Subaru Ascent. Credit: Subaru.
Good news for 2021 Subaru Ascent buyers. The entire lineup now comes with adaptive LED headlights. Subaru calls them “Steering Responsive LED headlights with High Beam Assist”. Last year, the curve-adaptive LED headlights were only available on select trims and base model buyers were stuck with halogens. So we’re happy to see its expanded standard availability. It also helps the 2021 Subaru Ascent achieve the highest rating from the Insurance of Highway Safety (IIHS). It’s now ranked as a TOP SAFETY PICK+
The 2021 Ascent joins eight other Subaru models in receiving an IIHS award this year, all equipped with Subaru’s fantastic EyeSight driver assist technology.
2020 IIHS TOP SAFETY PICK+ Winners
- 2020 Crosstrek Hybrid
- 2020 Forester
- 2020 Legacy
- 2020 Outback
2020 IIHS TOP SAFETY PICK Winners
- 2021 Crosstrek (with EyeSight and specific headlights)
- 2020 Impreza sedan and five-door (with EyeSight® and specific headlights)
- 2020 WRX (with EyeSight and specific headlights)

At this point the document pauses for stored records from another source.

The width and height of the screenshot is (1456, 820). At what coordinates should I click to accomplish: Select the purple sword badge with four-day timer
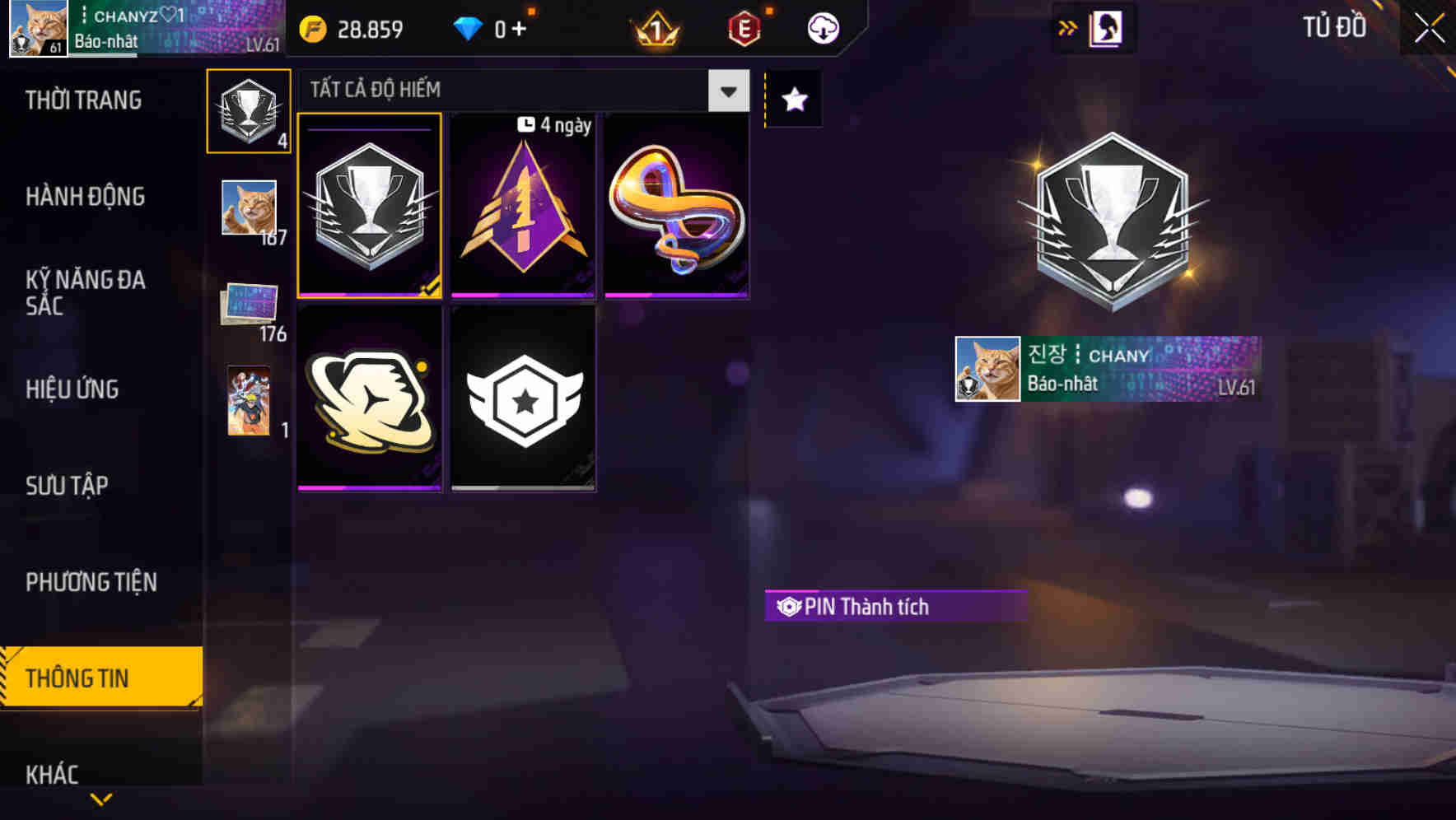pos(523,206)
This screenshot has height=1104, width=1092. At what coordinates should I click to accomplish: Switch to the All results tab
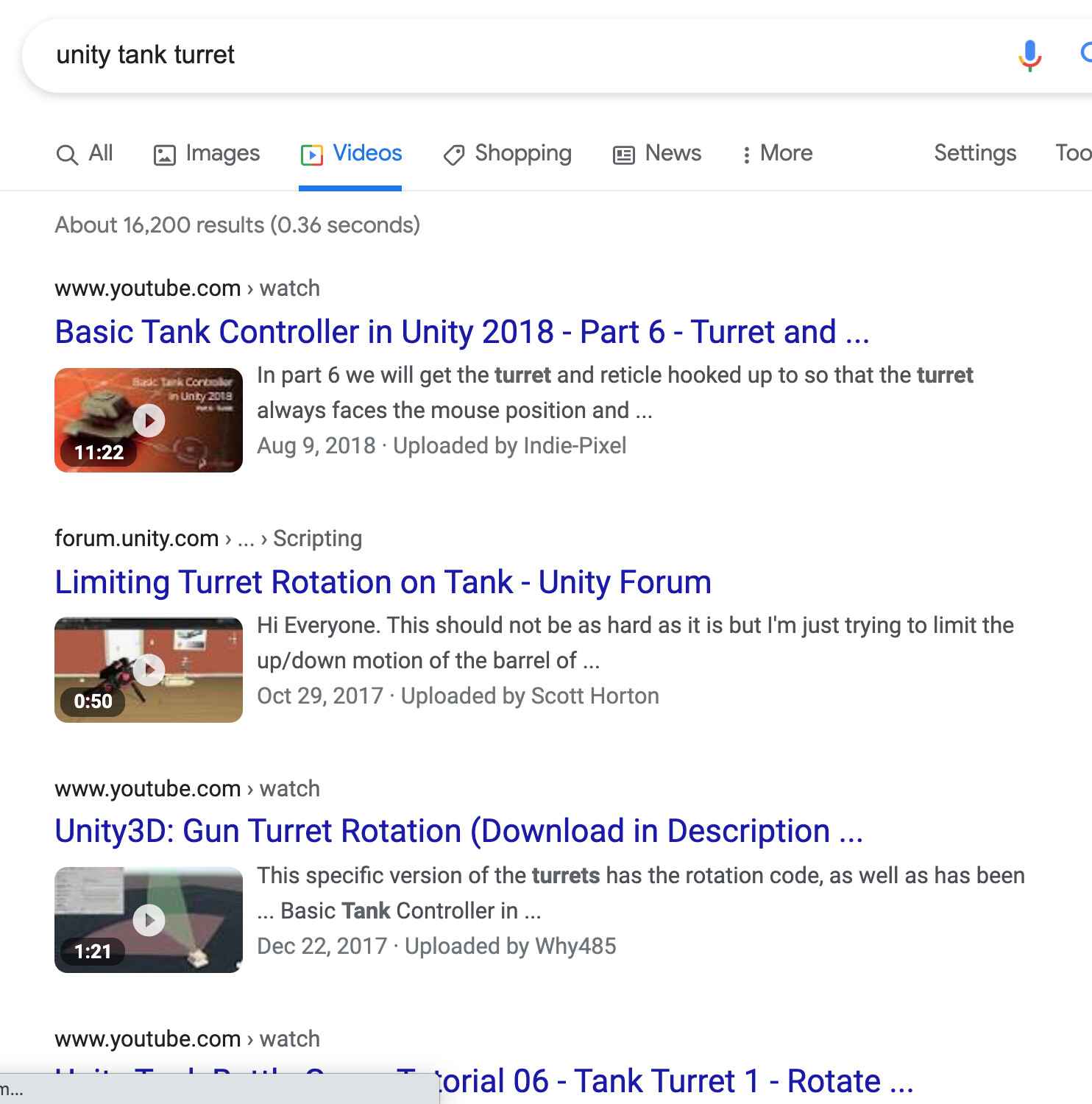click(x=85, y=153)
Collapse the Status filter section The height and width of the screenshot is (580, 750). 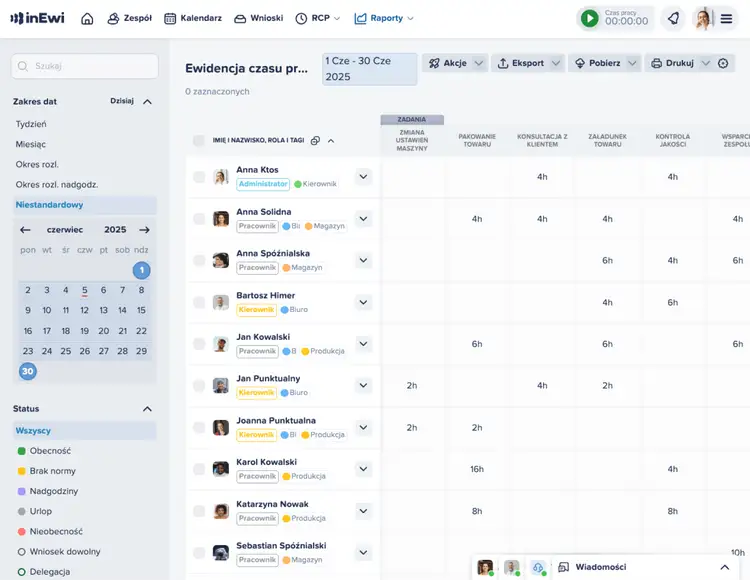pyautogui.click(x=148, y=409)
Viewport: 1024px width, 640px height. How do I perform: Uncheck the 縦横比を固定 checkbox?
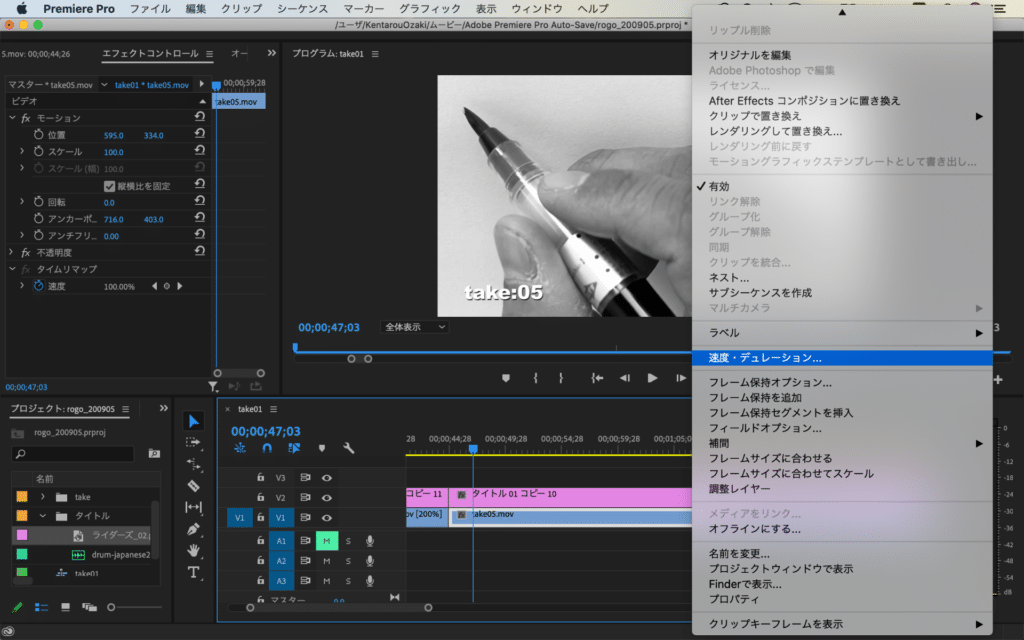pyautogui.click(x=110, y=186)
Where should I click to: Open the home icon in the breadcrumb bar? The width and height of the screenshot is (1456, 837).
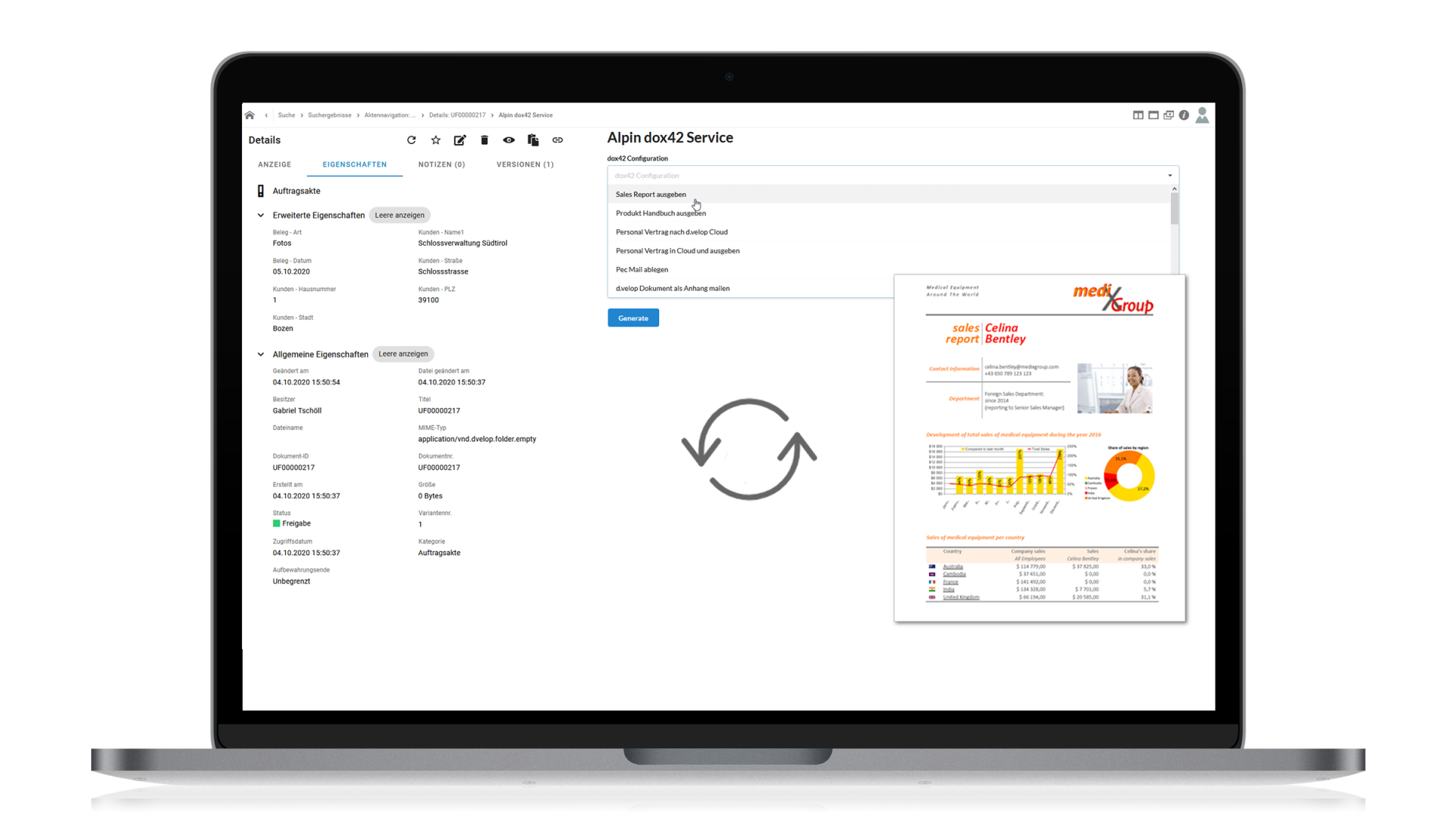249,114
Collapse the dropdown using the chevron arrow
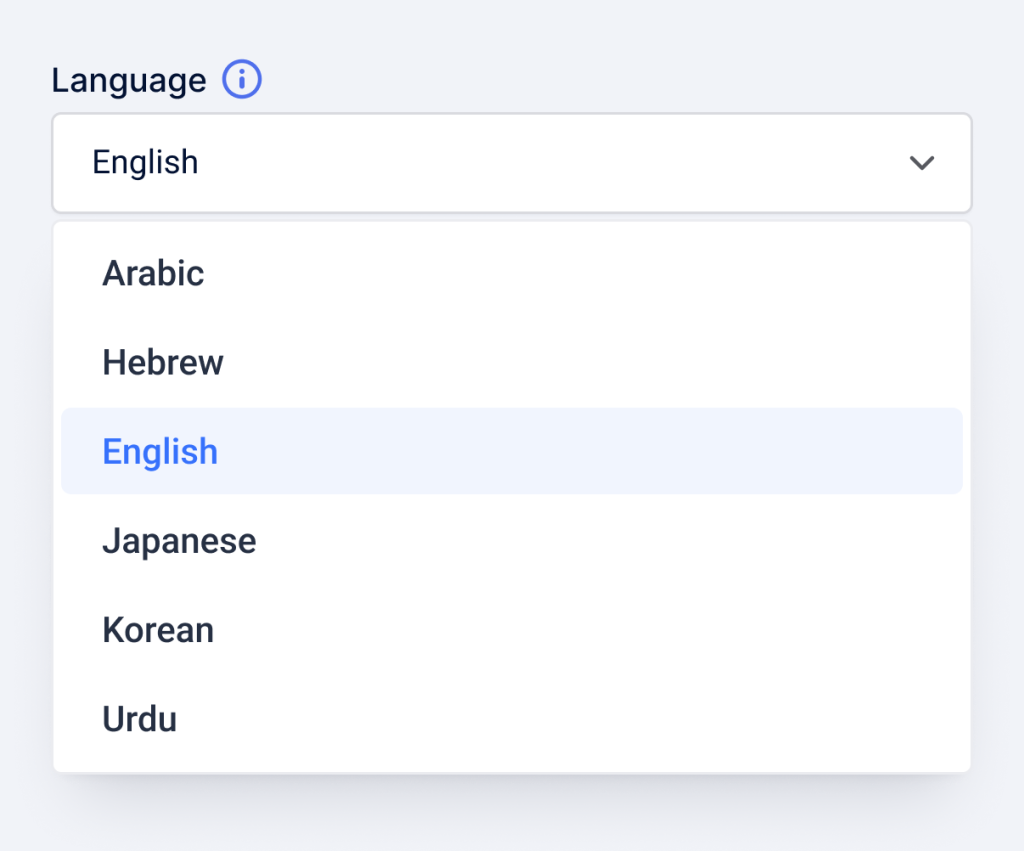 921,163
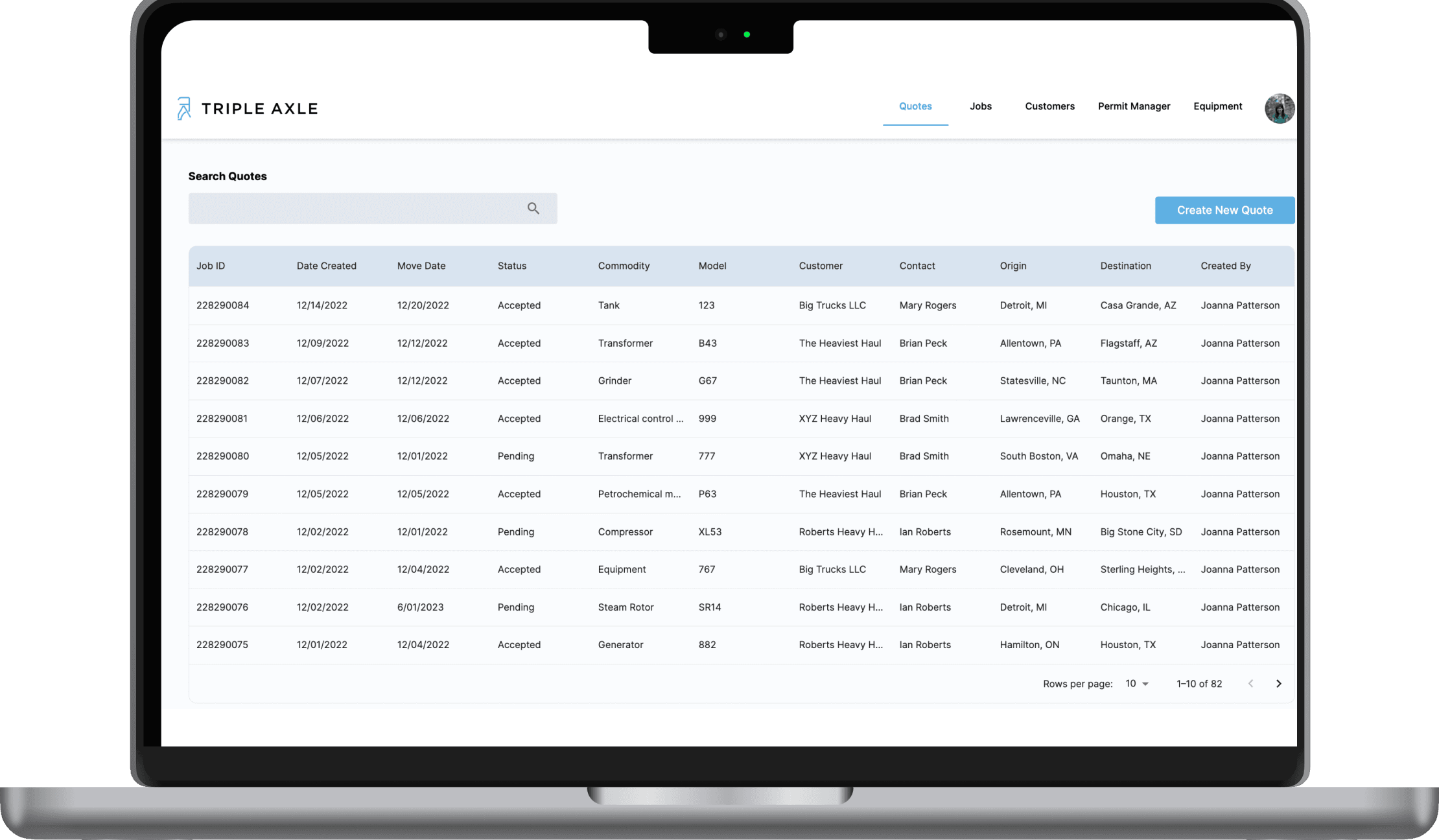Open the Customers tab
The image size is (1439, 840).
click(1049, 106)
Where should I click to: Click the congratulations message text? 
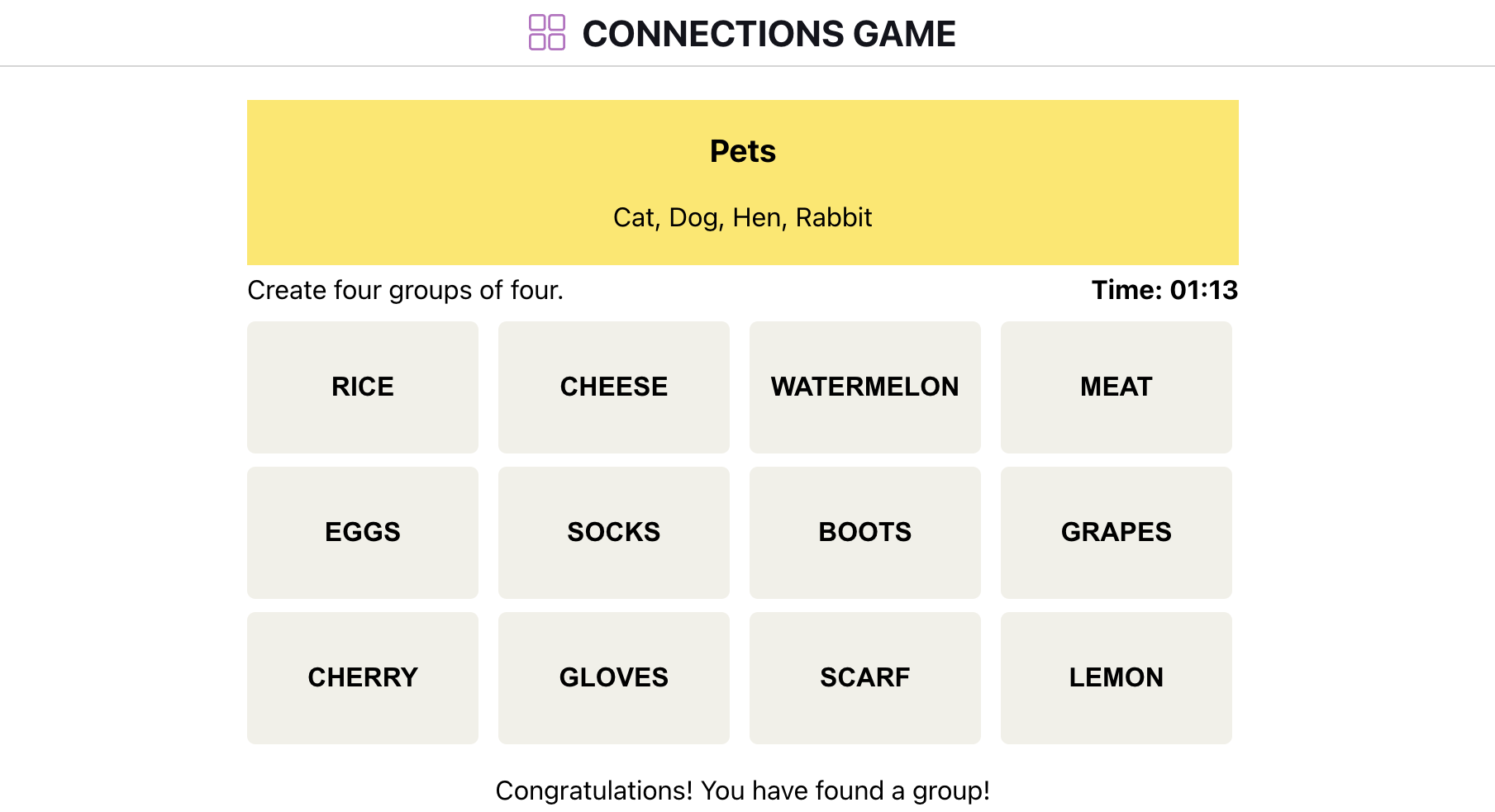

The 3-row Ascent comes in four trim levels – Base, Premium, Limited and Touring - and starts from $32,295, a $300 bump over the previous year. It’s on sale now at CarProUSA Certified Subaru Dealers
You can check out Car Pro Show host Jerry Reynold’s review of the 2019 Ascent here
IIHSA Top Safety Pick+
To earn a 2020 TOP SAFETY PICK+
or TOP SAFETY PICK
award, vehicles must earn 'Good' ratings in each of IIHS's six crashworthiness evaluations: driver-side small overlap front, passenger-side small overlap front, moderate overlap front, side, roof strength and head restraint tests. Vehicle must also earn 'Good' or 'Acceptable' headlight ratings and offer available front crash prevention that earns 'Advanced or 'Superior' ratings in both vehicle-to-vehicle and vehicle-to-pedestrian evaluations. Ascent comes standard with Subaru EyeSight® Driver Assist Technology, which includes automatic emergency braking, and it earns the 'Superior' rating for both evaluations.
In the vehicle-to-vehicle evaluation, the Ascent avoided collisions in both the 12 and 25 mph track tests. In the vehicle-to-pedestrian test, the Ascent avoided collisions in the 12 mph and 25 mph scenarios simulating an adult crossing the road in each of the five trials. It also avoided striking the dummy in the 25 mph scenario simulating an adult walking parallel to the road. In the 12 and 25 mph scenario simulating a child crossing the road from behind two parked cars and the 37 mph parallel adult test, it averaged substantial speed reductions.
The IIHS tweaked award criteria for this model year. It added a requirement to achieve a 'Good' rating for the passenger-side small overlap front collision, such as if the front corner of the vehicle hits a tree or utility pole. It also added pedestrian crash prevention ratings into its TOP SAFETY PICK
and TOP SAFETY PICK+
awards for the first time.
Automatic Emergency Braking
Subaru and other automakers have made a voluntary commitment to make automatic emergency braking standard on virtually all their models by 2022. Subaru says it’s going even further, committing to also include vehicle-to-pedestrian safety functionality with its Eyesight system.
IIHS says the technology could help reduce the rising number of pedestrian fatalities, which have increased 53 percent since reaching a low point in 2009. More than 6,000 pedestrians were killed in crashes in 2018.
"Subaru supports IIHS efforts that spur the industry to achieve higher levels of vehicle safety and occupant protection," says Thomas J. Doll, President and CEO, Subaru of America, Inc. "We view the IIHS awards as validation for our efforts to continually innovate safety features for our customers."